Saturday, January 15, 2011
The Best Villains
Villains are tough.
I don't mean tough as in hard to harm or able to endure-- although many are. I mean in the sense of creating a good believable villain. A bad guy who is just bad is one dimensional and not terribly interesting. If there are no ambiguities or reasons for why the bad guy is doing what he is doing it is just random. The villain is left a caricature of bad and can come across as not as effective. His or her villainy is without motivation or passion. It is also hard to care about the hero's plight and struggle if the villain is one dimensional and appears as not a serious threat.
Consider the Wicked Witch of the West. She kidnaps Dorothy, she sets the scarecrow on fire, and she threatens to drown Toto. And those monkeys of hers are seriously scary. And she lives in a monstrous scary castle with enslaved guards. When I was a kid she and her flying monkeys terrified me. At first glance, the Wicked Witch of the West comes across as some personification of evil. She is willing to go to extreme ends to get the ruby slippers. She appears one dimensional.
But the Wicked Witch of the West is not one dimensional. Dorothy dropped a house on her sister and then Glinda the Instigator magicked the ruby slippers onto Dorothy's feet. Those slippers and whatever powers they hold are not Glinda's property. Or Dorothy's. Further, from the Wicked Witch of the West's perspective no court in the land of Oz is going to give the Wicked Witch of the West justice in the instance of Dorothy killing her sister. The Wicked Witch of the West has plenty of motivation to try to pursue Dorothy and get her sister's shoes. Gregory Maguire in his book titled "Wicked" turned the story of the Wicked Witch of the West around and considered her in a sympathetic light. The designation of villain may be more a matter of perspective.

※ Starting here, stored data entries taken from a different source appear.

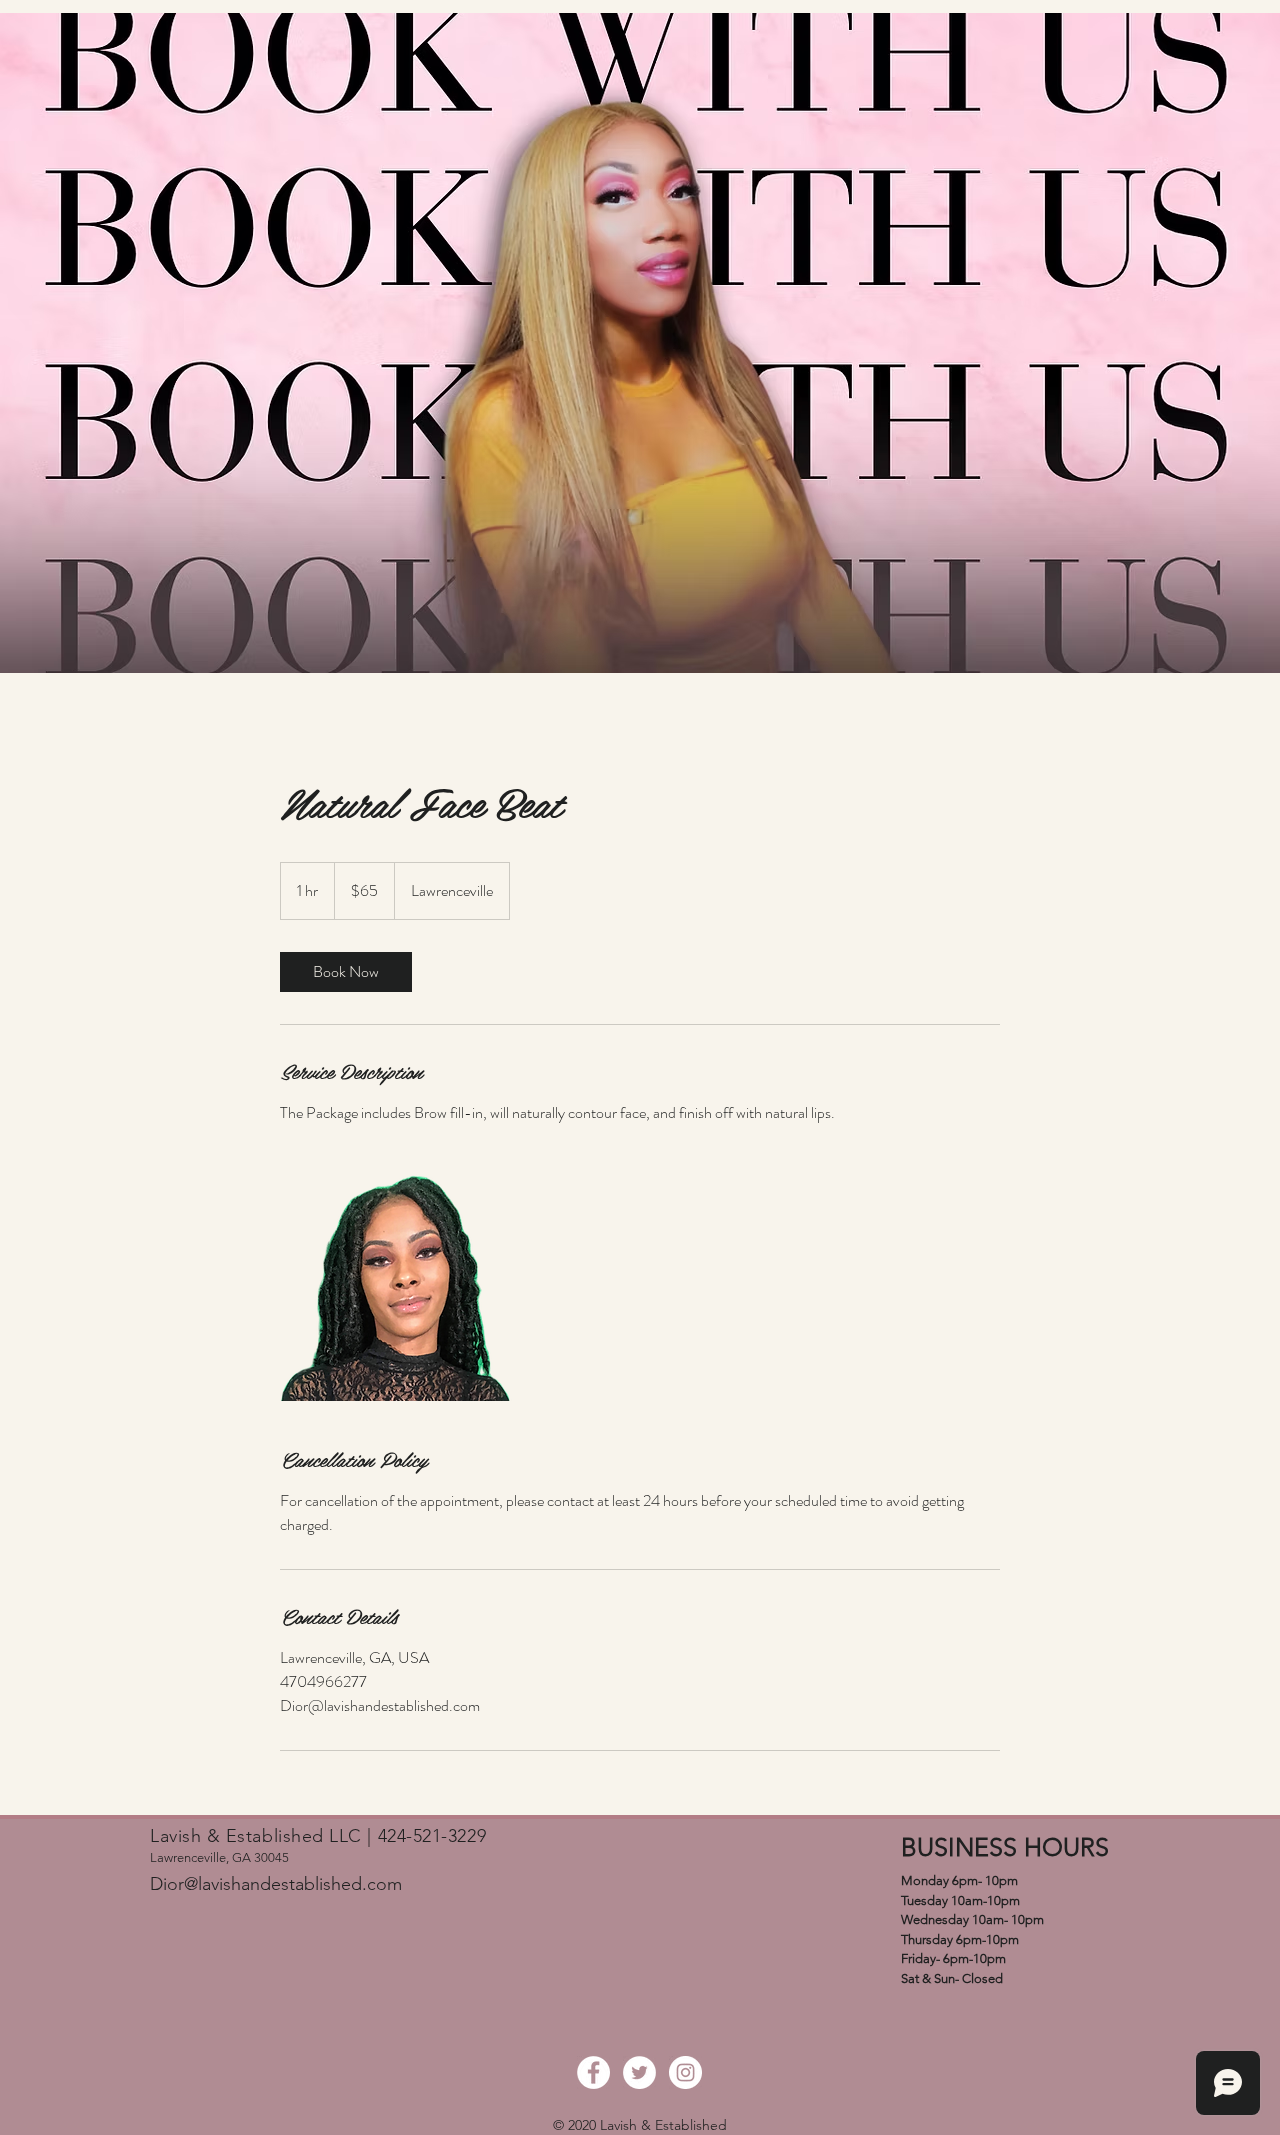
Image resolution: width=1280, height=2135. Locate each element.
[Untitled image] (396, 1285)
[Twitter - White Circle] (639, 2072)
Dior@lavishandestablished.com (276, 1884)
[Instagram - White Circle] (685, 2072)
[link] (346, 972)
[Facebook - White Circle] (593, 2072)
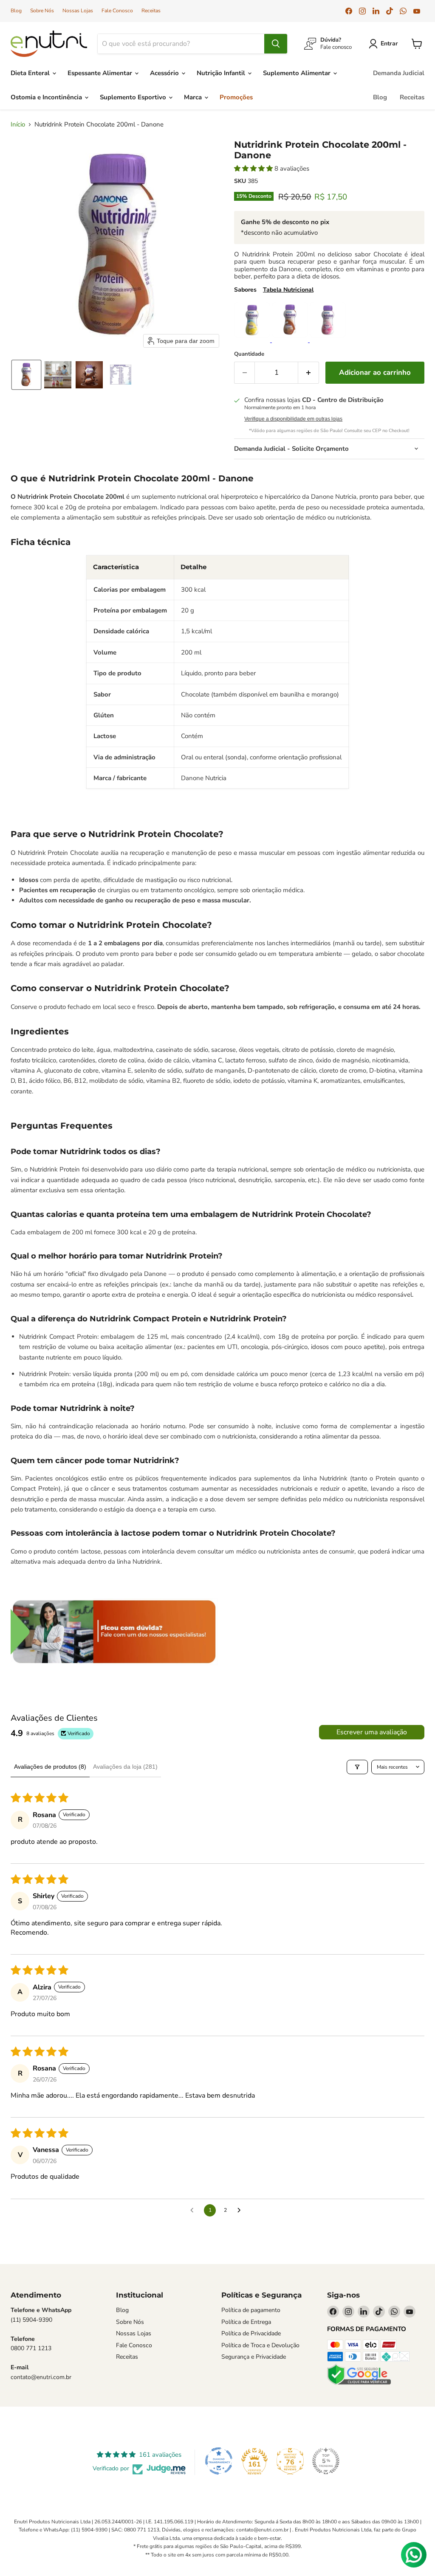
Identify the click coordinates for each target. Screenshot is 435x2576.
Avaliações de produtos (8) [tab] (50, 1766)
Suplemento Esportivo (134, 97)
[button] (385, 44)
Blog (16, 11)
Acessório (165, 73)
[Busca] (275, 43)
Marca (193, 97)
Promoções (236, 97)
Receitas (151, 11)
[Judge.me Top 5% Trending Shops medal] (325, 2461)
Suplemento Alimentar (297, 73)
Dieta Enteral (31, 73)
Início (18, 124)
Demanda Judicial (398, 73)
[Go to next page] (241, 2210)
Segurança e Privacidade (253, 2357)
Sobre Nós (42, 11)
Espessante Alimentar (101, 73)
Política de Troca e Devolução (260, 2345)
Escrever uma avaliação (371, 1732)
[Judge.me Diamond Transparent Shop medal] (218, 2461)
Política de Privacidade (251, 2333)
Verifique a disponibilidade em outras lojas (293, 419)
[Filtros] (357, 1767)
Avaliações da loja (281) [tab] (125, 1766)
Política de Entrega (246, 2322)
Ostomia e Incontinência (47, 97)
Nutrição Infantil (222, 73)
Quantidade (249, 354)
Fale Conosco (117, 11)
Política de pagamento (250, 2310)
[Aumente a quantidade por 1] (308, 372)
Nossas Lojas (77, 11)
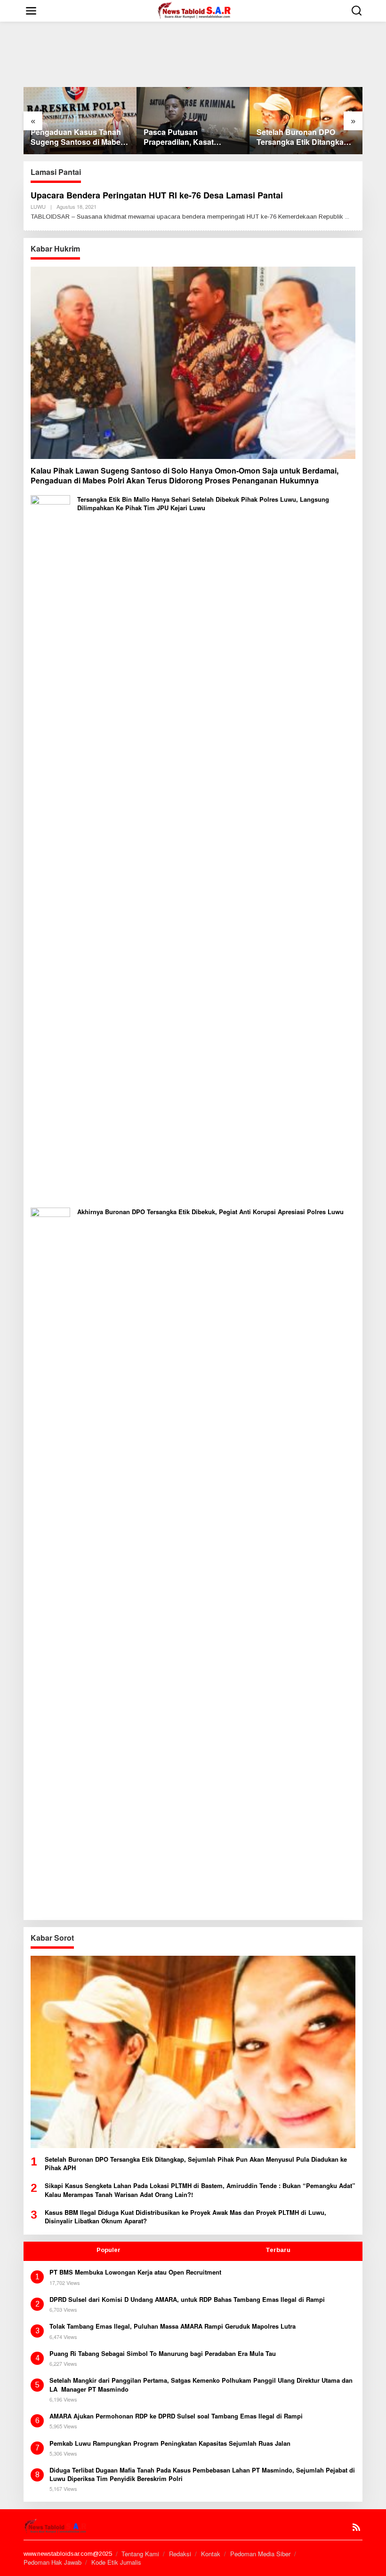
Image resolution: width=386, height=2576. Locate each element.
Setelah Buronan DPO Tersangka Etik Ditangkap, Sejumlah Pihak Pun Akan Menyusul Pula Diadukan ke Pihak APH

Voldemort is another big time bad guy. He kills Harry Potter's parents and terrorizes the world of the Harry Potter books. He would have killed Harry but Harry was protected by his mother. Obviously a guy who attacks babies is pure evil. He appears at first as the one dimensional He Who Must Not Be Named.
But consider that Voldemort's humanity is taken away at every turn initially. His name is not to be spoken. He has no body. As the Harry Potter series unfolds Voldemort becomes more human both in the flesh and in terms of what is revealed about him. His campaign to control the wizarding world and the muggle world grows as his humanity grows. He becomes scarier as the reader learns of his childhood and background. He was a child wronged who had great talent, intelligence and power and he grew into an adult who wanted to control the world. Voldemort does what he does not because he is simply evil. He is pursuing his course of action from deep conviction and desire. And hurt.
One person's villain can also be another person's hero. Vengeance and hurt are only two possible motivations for a character to be a "villain". What if the "villain" is a disenfranchised group who has been excluded from resources like food? What if the villain fights the hero of the story to claim a stake out of need? Yes, the hero is being attacked, but perhaps it is out of desperation or necessity. How many times in history did not only the spoils go to the winner but the ability to claim virtue and designate oneself as the culture hero group? The Romans did this. They considered all other groups to be "barbarians'. The Romans were the heroes of their own history.
The best villains have a certain degree of ambiguity about them. If seen in the right light, there is something to sympathize with about them or what they are doing. This makes them more of a threat and more believable.